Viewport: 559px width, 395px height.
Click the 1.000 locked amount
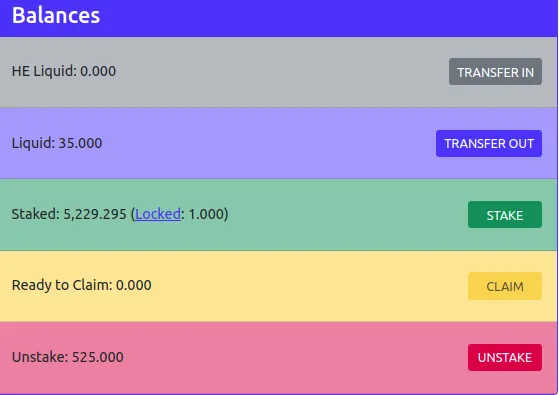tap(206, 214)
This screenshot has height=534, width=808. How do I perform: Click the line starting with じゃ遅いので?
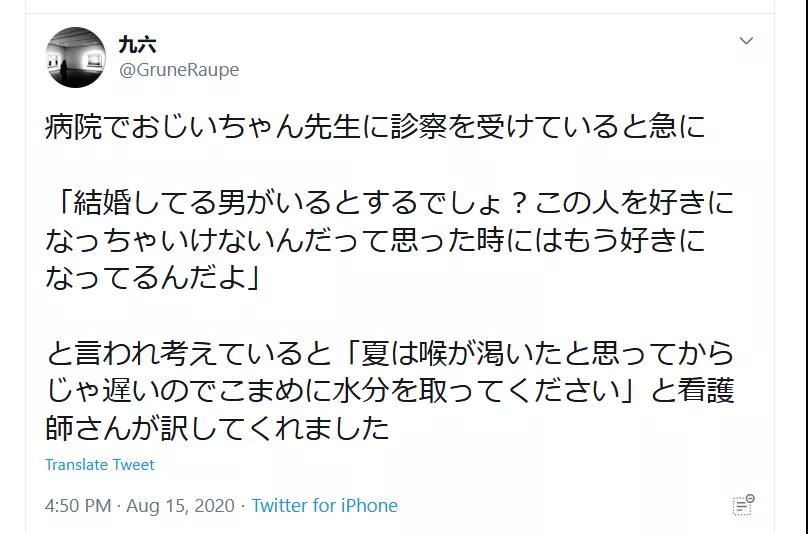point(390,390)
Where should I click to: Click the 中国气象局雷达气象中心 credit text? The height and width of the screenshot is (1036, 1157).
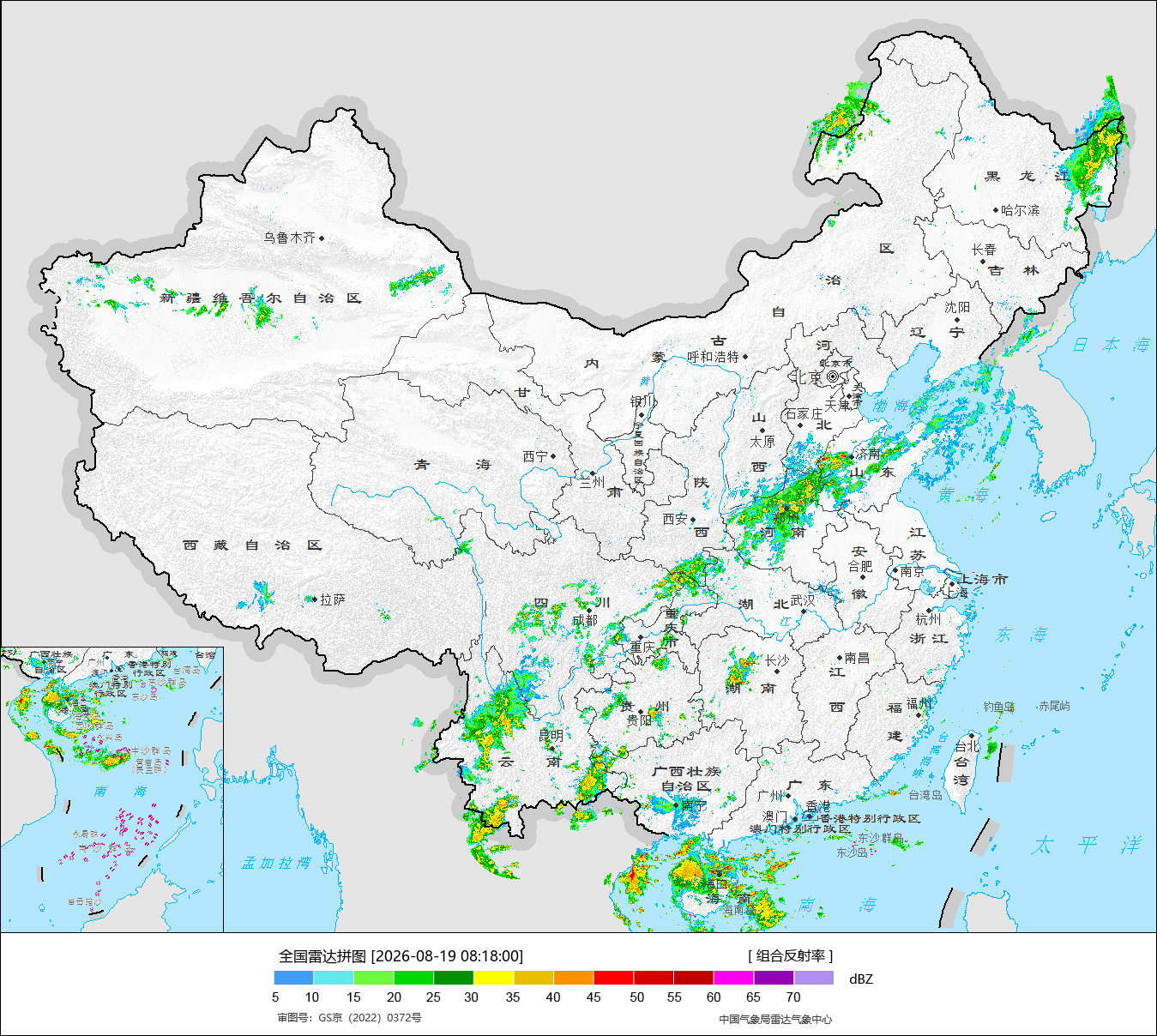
---
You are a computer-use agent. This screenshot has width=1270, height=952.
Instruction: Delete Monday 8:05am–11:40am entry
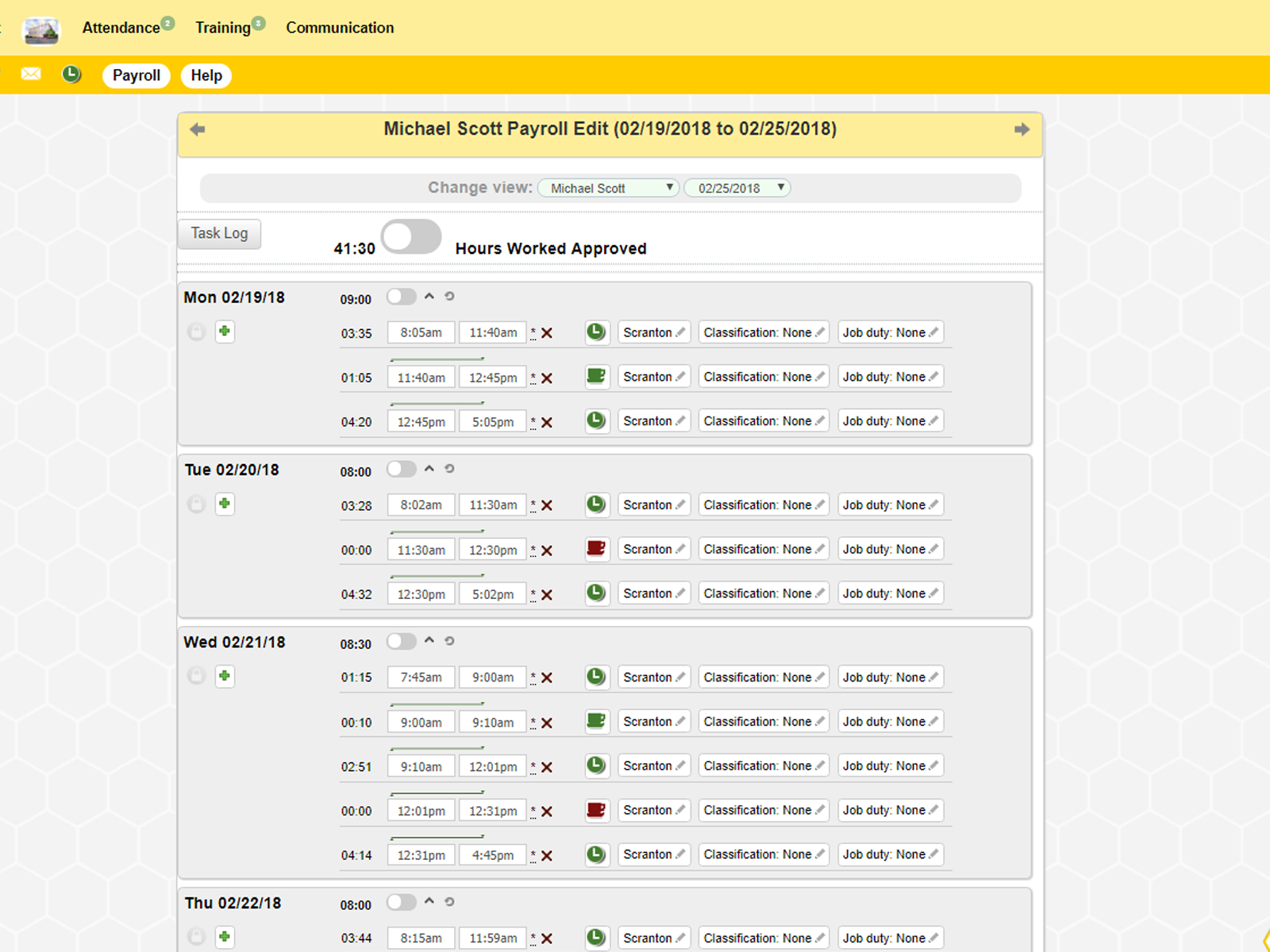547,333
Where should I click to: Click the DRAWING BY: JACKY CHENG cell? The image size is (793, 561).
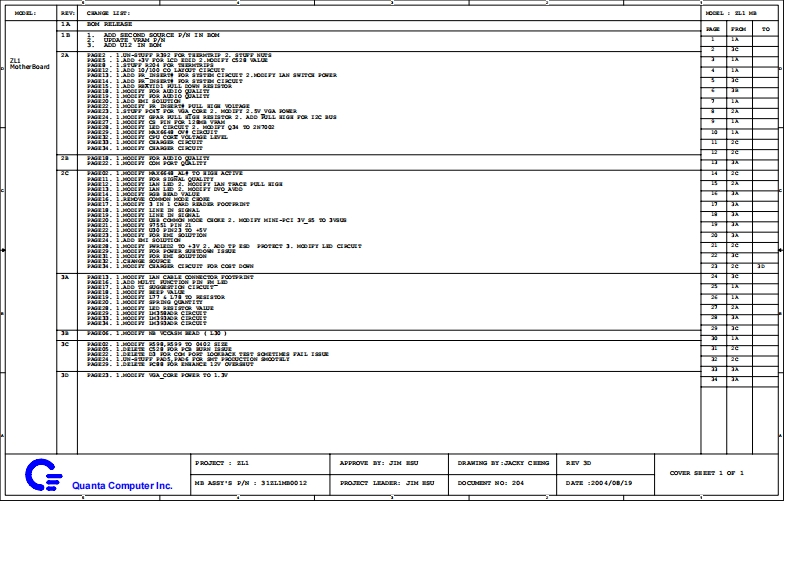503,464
--
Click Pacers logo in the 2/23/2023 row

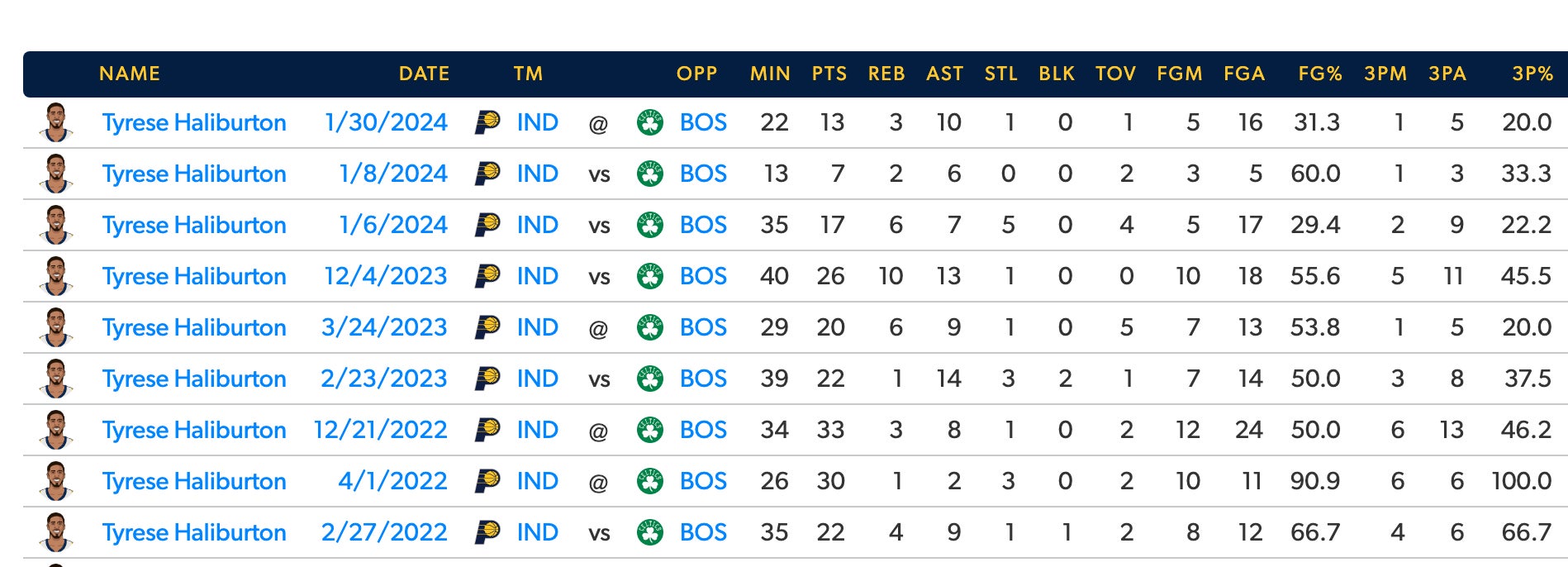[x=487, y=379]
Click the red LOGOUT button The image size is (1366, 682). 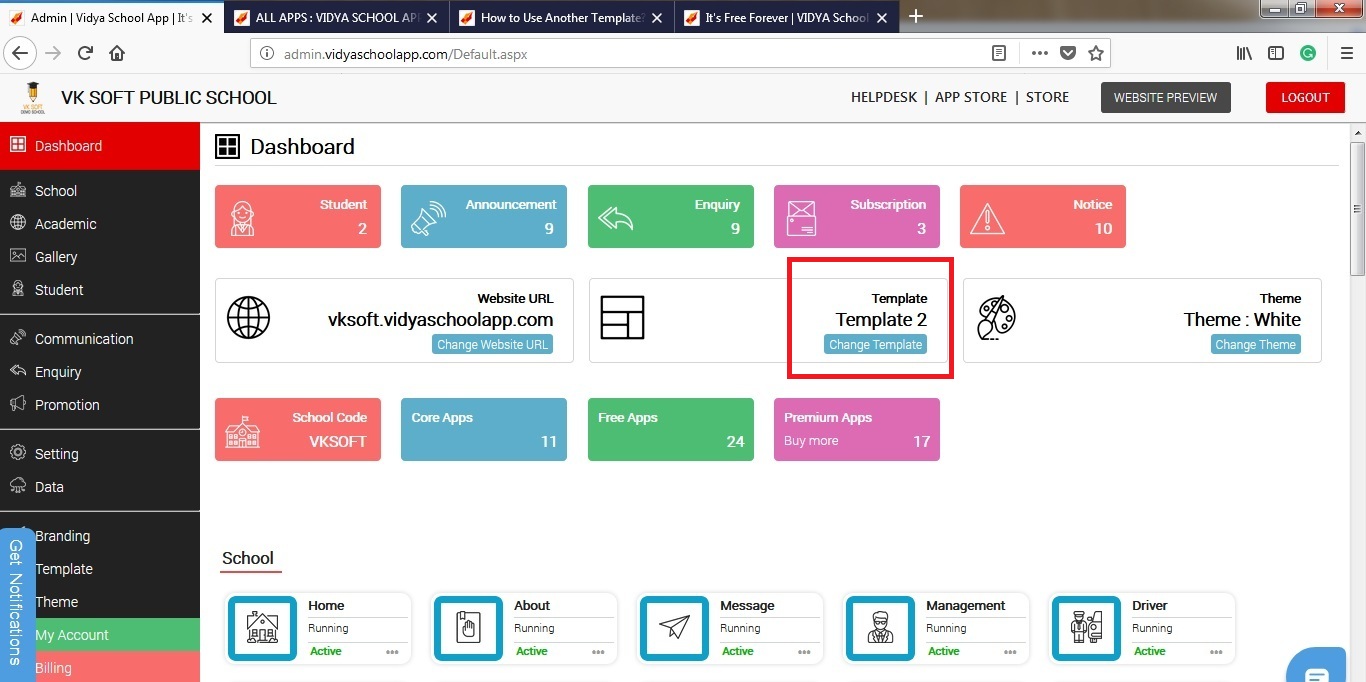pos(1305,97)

#### What is expected:
Copy out the stretch of rows from the line containing "Viewport: 559px width, 395px height." through the line containing "Where should I click to: Click the 中国气象局雷达气象中心", word for word, leaving out the pictures.

#### Solution to this task:
Viewport: 559px width, 395px height.
Click the 1.000 locked amount
tap(206, 214)
This screenshot has height=534, width=808. How do I perform: Click the line starting with じゃ遅いので?
point(390,390)
Where should I click to: Click the 中国气象局雷达气象中心 credit text? The height and width of the screenshot is (1036, 1157).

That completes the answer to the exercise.